HomeMedical PracticesAccounting for Medical Practices – What You Need to Know

Accounting for Medical Practices – What You Need to Know

While hospitals and private practices need to focus on their core responsibility which is providing health care services, other required processes must not be ignored. This is extremely important as the goal of almost any organization, whether non-profit or otherwise, is to maximize revenue while decreasing costs and expenses.

As such, it is critical that accounting is an essential part of the organization. While others may think that this is a very complicated job, having the right knowledge about accounting, which is considered to be the language of business, can go a long way towards satisfying this particular need in your practice.

Here is everything that you need to know about accounting for medical practices and how you can apply this in your hospital or practice.

Know About GAAP

All businesses regardless of the industry follow a set of rules and procedures when it comes to accounting and preparing financial statements. These are called GAAP or Generally Accepted Accounting Principles. Financial statements following GAAP rules can be easily interpreted by any accountant.

In some cases, companies are required to follow GAAP standards especially if they are publicly traded. Those who do not follow GAAP are also more likely to be audited. Perhaps most importantly, those who are seeing loans or additional grants may not be considered unless they are using GAAP standards that can be more easily understood and evaluated.

Accounting Methods

When doing accounting for a medical practice, it is important to determine which type of accounting method you should use. There are two types of accounting methods, namely accrued and cash basis accounting.

The main difference between the two methods is that accrued accounting determines receivables and payables upon receipt or submission of a bill. On the other hand, cash basis accounting accounts for expenses and incoming cash only when payments have been made.

You may consult with your accountant as to which method is best suited for your practice. There are also some pros and cons to each method that an accountant can better discuss with you.

Get a Bookkeeper

A bookkeeper is someone that records all transactions that are going on within the practice for use by the accountant later on. This task is in conjunction with the data and documents that other staff are creating such as receipts, billings, and the like.

You can have a bookkeeper as part of your accounting staff or simply hire someone part-time who can visit you regularly so that they can update your books. A good bookkeeper must be able to balance your books so that accountants will not have a difficult time preparing accurate financial statements for you to review.

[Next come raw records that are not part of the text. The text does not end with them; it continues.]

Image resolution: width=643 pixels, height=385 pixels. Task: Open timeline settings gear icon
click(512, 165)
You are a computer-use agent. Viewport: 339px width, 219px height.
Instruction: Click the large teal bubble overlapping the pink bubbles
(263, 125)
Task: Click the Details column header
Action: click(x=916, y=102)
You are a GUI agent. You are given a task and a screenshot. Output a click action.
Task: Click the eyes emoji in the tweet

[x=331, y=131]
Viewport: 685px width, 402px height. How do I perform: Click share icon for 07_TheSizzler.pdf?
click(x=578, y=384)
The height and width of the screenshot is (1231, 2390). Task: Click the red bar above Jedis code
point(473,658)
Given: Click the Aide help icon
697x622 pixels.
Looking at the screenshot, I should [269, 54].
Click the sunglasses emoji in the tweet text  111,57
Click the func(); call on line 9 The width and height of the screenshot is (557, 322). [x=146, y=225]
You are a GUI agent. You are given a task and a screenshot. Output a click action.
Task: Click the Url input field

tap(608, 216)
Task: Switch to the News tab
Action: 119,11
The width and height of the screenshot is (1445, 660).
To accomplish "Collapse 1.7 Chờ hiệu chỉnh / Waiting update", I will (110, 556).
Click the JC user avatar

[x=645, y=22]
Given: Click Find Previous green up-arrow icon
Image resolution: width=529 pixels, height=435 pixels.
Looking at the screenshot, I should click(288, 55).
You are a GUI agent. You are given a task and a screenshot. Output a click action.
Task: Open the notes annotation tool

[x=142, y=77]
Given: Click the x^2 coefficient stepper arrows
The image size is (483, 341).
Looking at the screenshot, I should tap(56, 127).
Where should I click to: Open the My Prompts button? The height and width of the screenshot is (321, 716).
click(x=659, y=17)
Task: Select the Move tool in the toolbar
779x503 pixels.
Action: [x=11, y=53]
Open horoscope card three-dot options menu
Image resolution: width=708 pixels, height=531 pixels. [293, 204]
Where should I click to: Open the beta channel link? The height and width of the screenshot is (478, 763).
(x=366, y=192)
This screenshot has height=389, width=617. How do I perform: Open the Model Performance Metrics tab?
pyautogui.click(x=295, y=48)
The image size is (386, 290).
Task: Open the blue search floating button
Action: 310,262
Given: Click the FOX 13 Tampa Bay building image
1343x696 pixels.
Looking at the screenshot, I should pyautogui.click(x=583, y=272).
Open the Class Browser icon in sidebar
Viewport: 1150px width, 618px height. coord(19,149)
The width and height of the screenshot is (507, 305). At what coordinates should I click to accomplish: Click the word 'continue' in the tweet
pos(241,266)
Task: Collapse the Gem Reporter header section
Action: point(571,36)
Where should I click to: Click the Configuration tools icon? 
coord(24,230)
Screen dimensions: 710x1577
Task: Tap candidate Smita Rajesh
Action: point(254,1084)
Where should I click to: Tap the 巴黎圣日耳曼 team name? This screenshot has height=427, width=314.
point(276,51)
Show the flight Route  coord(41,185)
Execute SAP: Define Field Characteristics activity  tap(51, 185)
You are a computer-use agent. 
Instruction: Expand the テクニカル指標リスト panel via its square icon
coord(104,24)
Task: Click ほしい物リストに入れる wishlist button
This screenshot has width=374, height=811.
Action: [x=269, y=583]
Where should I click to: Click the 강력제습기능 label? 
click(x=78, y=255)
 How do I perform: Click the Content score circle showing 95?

Be Thorough in Keeping Records

It is important to be able to keep accurate records as garbage input will translate to garbage output. This should include complete information not only concerning numerical figures but also data such as;

  • Patient name and other information
  • Social security numbers
  • Insurance information
  • Co-pay details
  • Medication name and treatments
  • Addresses

In order to create fully accurate financial statements, all transactions must be accounted such as utility bills and petty cash expenses as well as other forms of revenue. Even any donations made should be recorded as these can be tax-deductible. These are not only good accounting practices but are also solid guidelines for regulatory compliance accreditations such as HIPAA or ISO.

Simplify Processes

Having simplified processes will not only eliminate wastage in terms of man-hours and expenses, but it can also decrease turnaround times so that actual service can be provided faster. Perhaps more importantly, simple processes that require fewer steps will lead to less accounting work and transmission of documents that can lead to inaccurate data.

Department heads can meet and discuss current procedures. They can come up with ways on how to cut back on redundant procedures and reengineer them in such a way that it will require fewer resources. Simple procedures can lead to an organization running more efficiently, and this would also translate to be a faster accounting process.

Invest in Software

Software geared towards the medical profession is a great way to capture data. This can save a lot of time especially since all information has already been digitized and can be retrieved almost instantly. Some can even generate financial statements by themselves, and you just have to have them checked by an accountant for verification of completeness and accuracy.

You can look for programs that offer a complete suite of functionalities that can cover all aspects of your operations. While some may consider using an enterprise-level application as a luxury, it will usually pay for itself over time due to the benefits that it can provide long term.

Outsource Accounting Jobs

Having an accountant under your payroll may be excessive, especially if you are running a private practice. Also, a CPA’s salary can be quite expensive, so having them around during times when financial statements are not a requirement can be wasteful if that’s their only responsibility.

With this in mind, it is recommended that those in the health care industry simply hire accounting consultancy firms to do these tasks for them. They can also supply bookkeepers that can work with your team to update your books.

Outsourcing accounting jobs is a practical idea for private practices as well as for small to medium-sized hospitals. You just have to make sure that they are well-versed in hospital administration so that they will have the experience and expertise necessary to handle transactions specific to your industry.

Learn to Review Financial Statements

Financial statements are not just for compliance purposes. As part of management, those who have medical practices, as well as medical executives, should know how to read and understand financial statements.

Information derived from transactions can be translated into profit and loss statements that can determine how profitable the organization is. It can also be used to make management decisions such as cutting back on certain expenses or letting go of redundant personal.

Being able to use financial statements as a tool to make your practice grow and improve is one of the most important benefits that an accurate and complete financial statement is capable of providing, which is why it is recommended that you understand the concepts mentioned above as well basic accounting principles.